Human-Centred Computing Events
CS Colloquium: Pengpeng Hu (Coventry University)
Abstract
3D reconstruction of the human body shape is a fundamental problem in computer vision, which is valuable for various human-centric applications such as computer animation, virtual reality, and clothing design, to name a few. 3D scanning is a popular technology for acquiring the geometry of a subject based on which a 3D body reconstruction can be produced. Although countless body scanners were developed to meet different industrial requirements and a lot of advanced algorithms were proposed for optimizing the reconstructed body models, many problems are still not properly solved. These problems, however, are difficult to address using conventional methods.
Recent years have witnessed the rapid development of artificial intelligence, especially deep learning.
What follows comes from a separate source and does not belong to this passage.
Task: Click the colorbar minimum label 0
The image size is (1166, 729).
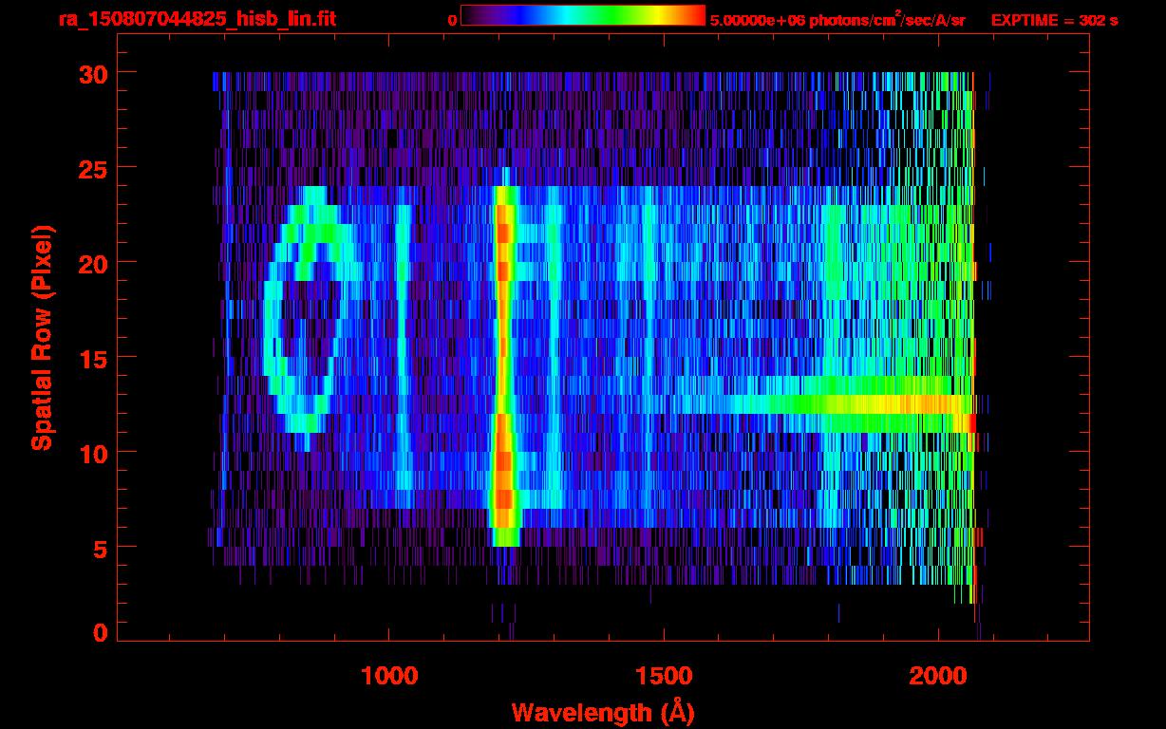Action: point(452,20)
Encouraged by the significant success of deep learning in image processing, an increasing number of researchers attempted to extend deep learning to deal with 3D data. Following this trend, we proposed deep learning-based solutions to several challenges existing in modern 3D body scanning and reconstruction.
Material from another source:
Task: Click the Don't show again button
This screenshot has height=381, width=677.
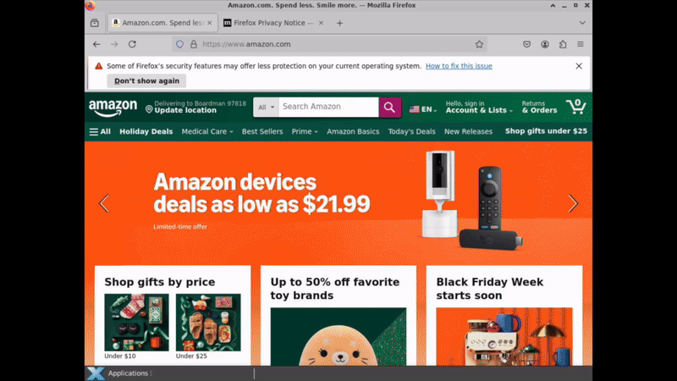Action: (x=146, y=80)
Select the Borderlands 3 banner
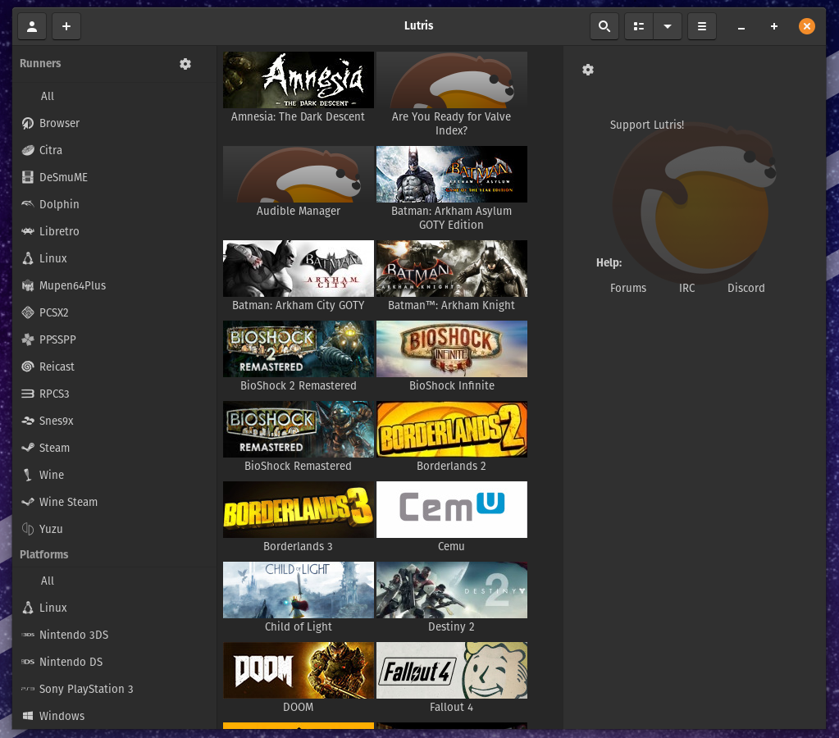 click(299, 509)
In this presentation, we focus on three challenges of 3D body scanning, namely, (i) estimation of body shape under clothing, (ii) registration of non-overlapping point clouds, and (iv) animatable body reconstruction using a single depth camera. The first challenge arises from the fact that existing 3D scanning solutions require the subjects to get scanned with minimal clothing as the scanning device can only record the outmost surface of objects. This scanning procedure is inconvenient to most people and is also an infringement of the right to privacy. The second challenge is a classical problem: partial point cloud registration. We found that existing methods mainly rely on the assumption that the source and the target point clouds have sufficient overlap and none of them could handle non-overlapping registration. The last challenge is addressed as many applications demand dynamic human body models. Traditional methods require expensive professional devices to produce such models.
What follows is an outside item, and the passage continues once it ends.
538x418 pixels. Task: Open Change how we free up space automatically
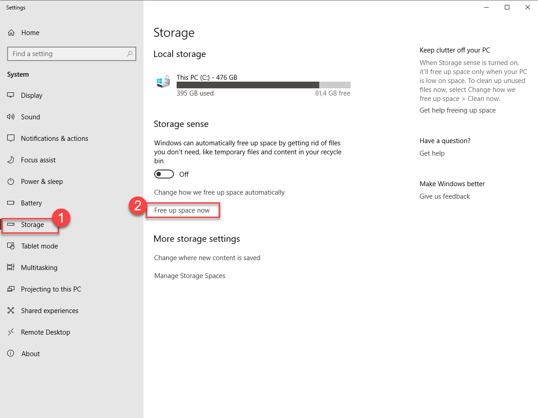(219, 192)
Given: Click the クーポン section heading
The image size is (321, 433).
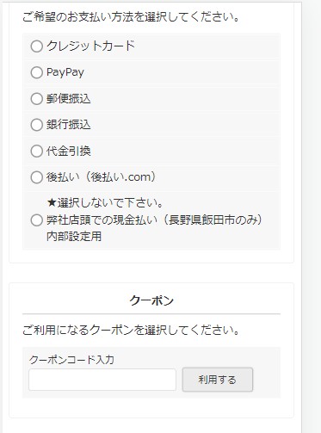Looking at the screenshot, I should click(x=151, y=300).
We have addressed these three challenges by leveraging the deep learning paradigm. Our first contribution is to propose the first deep learning-based method in the literature for estimating the body shape under clothing from a single 3D dressed body scan. To facilitate the proposed model, a novel dataset consisting of large-scale dressed body scans and corresponding ground-truth body shapes is proposed. Our second contribution is the first deep learning-based method in the literature to align non-overlapping partial point clouds. Using this method, an omnidirectional body can be obtained from only two non-overlapping body scans. The last contribution is to propose a novel deep learning-based method to reconstruct an animatable body shape from only two depth images and at the same time allow for large pose variations between the camera shots.
Bio: Pengpeng Hu is currently an Assistant Professor with the Centre for Computational Science and Mathematical Modelling, Coventry University, Coventry, U.K., and was a Senior Researcher with the Electronics and Informatics Department, Vrije Universiteit Brussel (VUB), Brussels, Belgium. In 2016, he was a Visiting Scholar with the School of Informatics, Edinburgh University, Edinburgh, U.K. In 2017, he was a Post-Doctoral Fellow with the Computer and Information Sciences Department, Northumbria University, Newcastle upon Tyne, U.K. Since 2018, he has been with VUB. His research interests include biometrics, geometric deep learning, 3-D human body reconstruction, point cloud processing, and measurement. Pengpeng is an Early Career Advisory Board Member of Measurement, Measurement: Sensors, the Journal of Textile Research, and Journal of Silk. He is also an Editorial Member of the Journal of Modern Industry and Manufacturing and a Topical Advisory Panel Member of Sensors (MDPI) and Designs (MDPI). He was the Guest Editor of the Sensors (MDPI), the Technical Support Chair of BMVC 2018, and a member of the Program Committee in SKIMA 2017, SKIMA 2018, and SKIMA 2019. He was the Outstanding Paper Winner of the Emerald Literati Award in 2019.